E’ solo con l’atto mediante il quale gli enti concedenti contesteranno agli operatori economici, all’esito della prima verifica annuale successiva alla scadenza del termine per l’adeguamento alle previsioni dell’art. 177, comma 1, l’esistenza di una “situazione di squilibrio”, che sorgerà per tali operatori l’interesse concreto a sollecitare un controllo giurisdizionale sulla corretta applicazione e interpretazione dell’art. 177.
Il precedente
Su questione analoga si è espressa la quinta sezione del Consiglio di Stato con la sentenza n. 6026 del 22 ottobre 2018, resa all’esito di un ricorso avverso l’aggiudicazione definitiva di una procedura ristretta per l’affidamento di un appalto di lavori di manutenzione, rigettato dal Tar Friuli Venezia Giulia.
La vicenda riguarda il sistema di attribuzione dei punteggi tecnici fissato dalla lex specialis e la pretesa commistione fra requisiti soggettivi del concorrente e requisiti oggettivi dell’offerta.

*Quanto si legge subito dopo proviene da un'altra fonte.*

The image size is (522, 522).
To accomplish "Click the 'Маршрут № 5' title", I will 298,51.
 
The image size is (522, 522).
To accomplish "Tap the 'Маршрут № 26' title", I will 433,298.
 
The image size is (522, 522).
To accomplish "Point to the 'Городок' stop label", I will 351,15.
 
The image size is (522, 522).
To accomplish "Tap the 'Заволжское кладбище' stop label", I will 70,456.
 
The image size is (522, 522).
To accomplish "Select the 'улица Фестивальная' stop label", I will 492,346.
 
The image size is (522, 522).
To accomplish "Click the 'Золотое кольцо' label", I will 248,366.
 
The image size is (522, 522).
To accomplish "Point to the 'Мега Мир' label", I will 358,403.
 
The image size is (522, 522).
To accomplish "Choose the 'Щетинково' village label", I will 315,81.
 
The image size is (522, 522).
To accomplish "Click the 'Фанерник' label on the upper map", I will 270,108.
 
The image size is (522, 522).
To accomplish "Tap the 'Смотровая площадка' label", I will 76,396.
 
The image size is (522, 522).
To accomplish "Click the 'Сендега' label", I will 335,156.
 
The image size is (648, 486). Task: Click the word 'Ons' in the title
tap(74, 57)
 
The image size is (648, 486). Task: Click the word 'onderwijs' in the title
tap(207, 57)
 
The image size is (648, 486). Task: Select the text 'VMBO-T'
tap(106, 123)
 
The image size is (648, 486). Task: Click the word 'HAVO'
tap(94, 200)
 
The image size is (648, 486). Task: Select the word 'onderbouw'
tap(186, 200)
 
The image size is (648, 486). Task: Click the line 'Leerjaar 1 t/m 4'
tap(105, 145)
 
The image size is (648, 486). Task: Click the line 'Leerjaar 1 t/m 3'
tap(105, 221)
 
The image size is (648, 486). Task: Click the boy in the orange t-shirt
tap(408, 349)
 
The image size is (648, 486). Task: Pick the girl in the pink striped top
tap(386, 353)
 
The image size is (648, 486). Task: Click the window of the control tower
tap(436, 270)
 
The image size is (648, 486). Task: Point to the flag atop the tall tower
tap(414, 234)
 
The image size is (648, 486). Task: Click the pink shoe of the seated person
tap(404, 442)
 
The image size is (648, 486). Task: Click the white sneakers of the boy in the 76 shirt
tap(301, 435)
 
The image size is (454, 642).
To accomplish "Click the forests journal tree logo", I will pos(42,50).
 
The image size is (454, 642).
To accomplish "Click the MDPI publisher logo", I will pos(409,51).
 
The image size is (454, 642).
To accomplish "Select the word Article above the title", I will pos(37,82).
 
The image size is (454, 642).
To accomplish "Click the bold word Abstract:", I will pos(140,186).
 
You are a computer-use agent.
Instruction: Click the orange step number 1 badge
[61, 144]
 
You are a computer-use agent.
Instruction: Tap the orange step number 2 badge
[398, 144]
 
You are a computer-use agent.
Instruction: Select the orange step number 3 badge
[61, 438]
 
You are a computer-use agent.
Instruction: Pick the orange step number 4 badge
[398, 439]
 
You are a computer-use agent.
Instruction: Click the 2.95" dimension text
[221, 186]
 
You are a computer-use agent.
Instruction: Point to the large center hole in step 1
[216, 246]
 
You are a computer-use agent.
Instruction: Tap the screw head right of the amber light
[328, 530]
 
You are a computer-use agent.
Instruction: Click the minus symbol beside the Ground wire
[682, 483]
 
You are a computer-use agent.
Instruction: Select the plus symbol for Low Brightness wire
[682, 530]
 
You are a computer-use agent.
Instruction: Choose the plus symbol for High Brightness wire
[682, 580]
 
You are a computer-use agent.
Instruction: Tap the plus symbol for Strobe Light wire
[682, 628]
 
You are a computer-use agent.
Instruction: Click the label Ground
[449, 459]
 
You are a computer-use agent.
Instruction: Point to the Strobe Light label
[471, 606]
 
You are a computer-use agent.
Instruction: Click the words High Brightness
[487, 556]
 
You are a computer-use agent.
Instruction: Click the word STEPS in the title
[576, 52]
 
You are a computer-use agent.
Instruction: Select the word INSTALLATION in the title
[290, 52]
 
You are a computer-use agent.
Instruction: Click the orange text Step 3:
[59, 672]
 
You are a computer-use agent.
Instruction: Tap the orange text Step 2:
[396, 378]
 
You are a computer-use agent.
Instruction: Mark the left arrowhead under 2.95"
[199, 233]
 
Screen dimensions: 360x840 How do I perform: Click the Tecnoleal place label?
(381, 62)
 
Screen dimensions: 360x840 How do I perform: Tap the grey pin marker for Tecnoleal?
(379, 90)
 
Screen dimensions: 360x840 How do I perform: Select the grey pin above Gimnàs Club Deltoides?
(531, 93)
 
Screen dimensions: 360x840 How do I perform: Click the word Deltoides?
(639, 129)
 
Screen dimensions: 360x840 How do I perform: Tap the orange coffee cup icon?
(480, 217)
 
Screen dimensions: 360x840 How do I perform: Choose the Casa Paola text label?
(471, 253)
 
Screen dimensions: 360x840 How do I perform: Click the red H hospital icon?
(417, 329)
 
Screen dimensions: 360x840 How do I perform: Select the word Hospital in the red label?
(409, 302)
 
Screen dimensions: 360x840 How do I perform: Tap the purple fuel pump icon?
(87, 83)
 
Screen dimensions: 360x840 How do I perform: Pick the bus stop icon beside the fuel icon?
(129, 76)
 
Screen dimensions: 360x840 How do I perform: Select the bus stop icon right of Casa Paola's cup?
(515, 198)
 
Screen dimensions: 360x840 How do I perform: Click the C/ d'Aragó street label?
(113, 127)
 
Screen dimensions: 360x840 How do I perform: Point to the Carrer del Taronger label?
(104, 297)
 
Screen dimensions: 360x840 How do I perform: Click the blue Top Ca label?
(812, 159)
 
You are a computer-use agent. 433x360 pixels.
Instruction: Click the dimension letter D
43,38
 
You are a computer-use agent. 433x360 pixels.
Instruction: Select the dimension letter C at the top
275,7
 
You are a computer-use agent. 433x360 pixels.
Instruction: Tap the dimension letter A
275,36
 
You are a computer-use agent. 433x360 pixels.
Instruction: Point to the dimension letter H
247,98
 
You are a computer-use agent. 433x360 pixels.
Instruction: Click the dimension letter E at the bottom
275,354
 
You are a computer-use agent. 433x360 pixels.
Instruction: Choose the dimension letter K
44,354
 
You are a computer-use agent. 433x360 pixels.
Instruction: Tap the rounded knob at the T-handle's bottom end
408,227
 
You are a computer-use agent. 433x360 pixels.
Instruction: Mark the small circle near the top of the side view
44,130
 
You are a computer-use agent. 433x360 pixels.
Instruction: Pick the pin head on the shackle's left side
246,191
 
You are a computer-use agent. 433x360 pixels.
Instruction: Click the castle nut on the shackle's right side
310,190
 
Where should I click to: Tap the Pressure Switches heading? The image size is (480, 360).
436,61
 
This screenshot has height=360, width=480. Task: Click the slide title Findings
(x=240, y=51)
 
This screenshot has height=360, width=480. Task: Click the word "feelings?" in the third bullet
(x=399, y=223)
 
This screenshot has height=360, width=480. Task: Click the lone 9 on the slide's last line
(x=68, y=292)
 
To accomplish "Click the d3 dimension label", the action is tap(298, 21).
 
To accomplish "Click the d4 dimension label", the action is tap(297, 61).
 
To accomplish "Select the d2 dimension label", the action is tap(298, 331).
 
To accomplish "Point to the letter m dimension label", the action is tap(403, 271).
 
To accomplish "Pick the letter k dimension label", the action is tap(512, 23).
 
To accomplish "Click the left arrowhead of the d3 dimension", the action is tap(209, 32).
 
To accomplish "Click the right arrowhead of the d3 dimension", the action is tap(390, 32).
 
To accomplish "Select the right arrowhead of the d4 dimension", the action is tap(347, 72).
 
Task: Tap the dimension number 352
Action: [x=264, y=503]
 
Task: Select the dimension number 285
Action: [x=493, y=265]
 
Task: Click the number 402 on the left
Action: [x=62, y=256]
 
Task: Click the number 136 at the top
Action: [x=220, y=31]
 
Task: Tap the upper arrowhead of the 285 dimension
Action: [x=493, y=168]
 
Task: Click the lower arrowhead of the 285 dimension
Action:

La sezione dichiara infondati tutti i motivi proposti dall’appellante, tra i quali la discrasia fra la legge di gara e le prescrizioni di cui alle linee guida Anac n. 2 del 21 settembre 2016, in tema di offerta economicamente più vantaggiosa.
Anche in questo caso, trattandosi pacificamente di linee guida non vincolanti, le quali traggono la propria fonte di legittimazione nella generale previsione di cui all’art. 213, comma 2, del Codice, a detta dei giudici di Palazzo Spada “non risultano idonee a rappresentare parametro di legittimità delle determinazioni adottate dalle singole stazioni appaltanti nella fissazione delle regole di gara”.
Questi documenti, quindi, lungi dal fissare regole di carattere prescrittivo, si atteggiano soltanto quale strumento di “regolazione flessibile”, in quanto tale volto all’incremento “dell’efficienza, della qualità dell’attività delle stazioni appaltanti”. Documenti che per questo non possano essere censurati in giudizio se non in caso di palesi profili di irragionevolezza e abnormità.